The organization is bracing for complaints from chefs who think their states, too, should be stand-alone regions. It has already heard rumblings from the Great Lakes region, which takes in a huge swath: Illinois, Michigan, Ohio and Indiana.
“Some places in that category might feel overshadowed by Chicago, but if we make Illinois its own region, then it’s just Chicago competing against Chicago,” Mr. Davis said. “A collection of great restaurants can’t be the reason to create a region. There has to be some meaningful competition.”
In other changes, some states in the former West and Northwest regions will be combined into a new Northwest and Pacific region made up of Alaska, Washington, Oregon and Hawaii. The remaining states from the former Northwest region — Idaho, Montana and Wyoming — will join Colorado and Utah in the new Mountain region.
The Southwest region will now include Arizona, New Mexico, Nevada and Oklahoma. (Nevada had been in the West region.)
The changes are driven in part by hard numbers, but also by a desire to create a certain cultural cohesiveness, which Mr. Davis said is harder to measure. “We are not Italy and we are not China, which are filled with distinct culinary styles and regions,” Mr. Davis said.
Last year, the foundation made a seismic shift by creating a new set of criteria for judges, asking them to consider a restaurant’s values — whether it promoted diversity, sustainability, equality, respect and transparency.
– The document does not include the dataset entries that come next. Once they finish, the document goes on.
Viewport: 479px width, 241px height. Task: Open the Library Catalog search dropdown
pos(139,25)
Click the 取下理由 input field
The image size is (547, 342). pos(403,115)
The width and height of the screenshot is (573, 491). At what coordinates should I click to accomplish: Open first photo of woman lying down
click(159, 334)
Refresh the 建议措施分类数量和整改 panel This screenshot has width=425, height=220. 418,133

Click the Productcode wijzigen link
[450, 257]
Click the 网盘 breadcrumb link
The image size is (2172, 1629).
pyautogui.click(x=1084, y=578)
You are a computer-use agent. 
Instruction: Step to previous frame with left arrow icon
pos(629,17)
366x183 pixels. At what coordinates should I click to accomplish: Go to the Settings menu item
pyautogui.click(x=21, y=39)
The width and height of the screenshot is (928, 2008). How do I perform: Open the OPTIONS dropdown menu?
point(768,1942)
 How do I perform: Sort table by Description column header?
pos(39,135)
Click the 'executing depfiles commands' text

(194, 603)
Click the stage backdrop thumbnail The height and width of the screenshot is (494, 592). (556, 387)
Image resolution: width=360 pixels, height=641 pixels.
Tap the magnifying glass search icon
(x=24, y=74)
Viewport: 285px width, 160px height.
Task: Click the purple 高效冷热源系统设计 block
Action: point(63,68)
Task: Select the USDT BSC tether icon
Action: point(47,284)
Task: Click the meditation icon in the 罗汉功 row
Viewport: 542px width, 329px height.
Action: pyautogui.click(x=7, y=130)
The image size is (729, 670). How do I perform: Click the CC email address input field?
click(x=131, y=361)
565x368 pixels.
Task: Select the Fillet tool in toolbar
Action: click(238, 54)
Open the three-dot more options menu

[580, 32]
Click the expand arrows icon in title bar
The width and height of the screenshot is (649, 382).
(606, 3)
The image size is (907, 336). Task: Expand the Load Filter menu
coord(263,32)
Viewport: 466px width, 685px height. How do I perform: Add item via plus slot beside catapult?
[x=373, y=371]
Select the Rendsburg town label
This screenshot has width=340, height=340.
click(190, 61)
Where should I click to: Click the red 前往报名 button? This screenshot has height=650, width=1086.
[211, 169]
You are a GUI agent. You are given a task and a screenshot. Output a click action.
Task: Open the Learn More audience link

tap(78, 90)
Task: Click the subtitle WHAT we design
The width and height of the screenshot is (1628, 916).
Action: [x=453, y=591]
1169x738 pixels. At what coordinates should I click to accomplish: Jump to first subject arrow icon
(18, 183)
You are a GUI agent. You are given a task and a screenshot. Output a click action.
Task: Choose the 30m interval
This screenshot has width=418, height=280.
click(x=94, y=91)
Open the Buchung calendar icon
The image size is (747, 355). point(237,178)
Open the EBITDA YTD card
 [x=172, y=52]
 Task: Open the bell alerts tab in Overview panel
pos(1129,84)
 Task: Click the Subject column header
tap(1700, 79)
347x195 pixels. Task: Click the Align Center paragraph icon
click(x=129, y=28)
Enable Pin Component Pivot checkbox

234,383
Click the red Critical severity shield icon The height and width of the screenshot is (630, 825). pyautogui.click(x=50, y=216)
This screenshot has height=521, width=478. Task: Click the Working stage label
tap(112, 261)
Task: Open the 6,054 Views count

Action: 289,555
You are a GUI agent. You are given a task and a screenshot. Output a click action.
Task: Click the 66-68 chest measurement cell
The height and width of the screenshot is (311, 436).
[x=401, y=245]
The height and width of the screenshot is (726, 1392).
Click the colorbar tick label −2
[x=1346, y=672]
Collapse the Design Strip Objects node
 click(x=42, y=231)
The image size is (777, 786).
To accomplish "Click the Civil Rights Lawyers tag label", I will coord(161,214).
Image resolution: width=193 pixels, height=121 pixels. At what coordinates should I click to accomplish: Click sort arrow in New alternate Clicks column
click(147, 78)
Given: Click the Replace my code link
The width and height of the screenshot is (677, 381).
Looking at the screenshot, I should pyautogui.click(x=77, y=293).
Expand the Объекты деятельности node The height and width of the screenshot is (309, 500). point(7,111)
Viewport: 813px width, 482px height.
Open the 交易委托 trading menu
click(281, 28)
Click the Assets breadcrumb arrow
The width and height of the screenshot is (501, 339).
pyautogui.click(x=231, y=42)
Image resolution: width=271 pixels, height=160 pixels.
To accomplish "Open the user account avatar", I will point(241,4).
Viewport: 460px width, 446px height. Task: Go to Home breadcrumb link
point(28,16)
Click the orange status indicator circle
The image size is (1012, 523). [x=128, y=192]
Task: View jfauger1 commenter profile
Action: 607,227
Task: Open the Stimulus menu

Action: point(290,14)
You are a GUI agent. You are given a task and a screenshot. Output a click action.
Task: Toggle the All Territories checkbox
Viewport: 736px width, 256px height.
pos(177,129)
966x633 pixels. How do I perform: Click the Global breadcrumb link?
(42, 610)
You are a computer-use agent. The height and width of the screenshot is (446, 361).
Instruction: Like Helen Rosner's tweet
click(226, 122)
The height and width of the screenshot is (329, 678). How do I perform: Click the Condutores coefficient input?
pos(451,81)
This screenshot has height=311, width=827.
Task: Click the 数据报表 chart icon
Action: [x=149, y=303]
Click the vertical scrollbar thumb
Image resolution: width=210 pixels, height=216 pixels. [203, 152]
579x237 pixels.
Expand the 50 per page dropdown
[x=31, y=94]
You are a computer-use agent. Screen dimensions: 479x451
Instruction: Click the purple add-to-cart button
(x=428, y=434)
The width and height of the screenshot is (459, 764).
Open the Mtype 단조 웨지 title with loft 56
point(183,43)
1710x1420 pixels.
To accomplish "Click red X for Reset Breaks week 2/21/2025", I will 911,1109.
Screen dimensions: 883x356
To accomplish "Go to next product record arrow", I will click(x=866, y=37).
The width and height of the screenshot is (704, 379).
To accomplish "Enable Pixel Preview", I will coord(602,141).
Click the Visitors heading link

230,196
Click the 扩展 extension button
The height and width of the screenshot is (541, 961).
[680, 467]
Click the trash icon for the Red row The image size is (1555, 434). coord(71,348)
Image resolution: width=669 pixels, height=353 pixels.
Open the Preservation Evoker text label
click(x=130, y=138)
The result, in May, was a list of nominees and winners that looked radically different. A record number of women chefs were honored, and for the first time, barbecue restaurants, noodle shops and fancier restaurants with a global outlook were contenders in what had been largely a sea of expensive Eurocentric restaurants.
And in a nod to the #MeToo movement, some notable chefs and restaurants were left off the list in 2018, including the Hearth & Hound, a new Los Angeles restaurant from the chef April Bloomfield and her partner, Ken Friedman. A New York Times report in 2017 cited several women who said Mr. Friedman had sexually harassed them and allowed such harassment to flourish at the partners’ Spotted Pig restaurant in New York. The Hearth & Hound has since closed.
The foundation is doing more fact-checking when it receives reports about the behavior of chefs at restaurants under consideration, said Bill Addison, the Los Angeles Times restaurant critic, who heads the foundation’s restaurant-and-chef subcommittee. Similarly, judges who supply names to the panel will continue to be encouraged to follow the 2018 guidelines, he said.
“We hope that the judges consider restaurants they put forth holistically, and that includes more than just the food and atmosphere,” Mr. Addison said.
The foundation may adjust the list of regions in the coming years, he added. “This process is an evolution. If it needs correction, then we’ll make corrections.”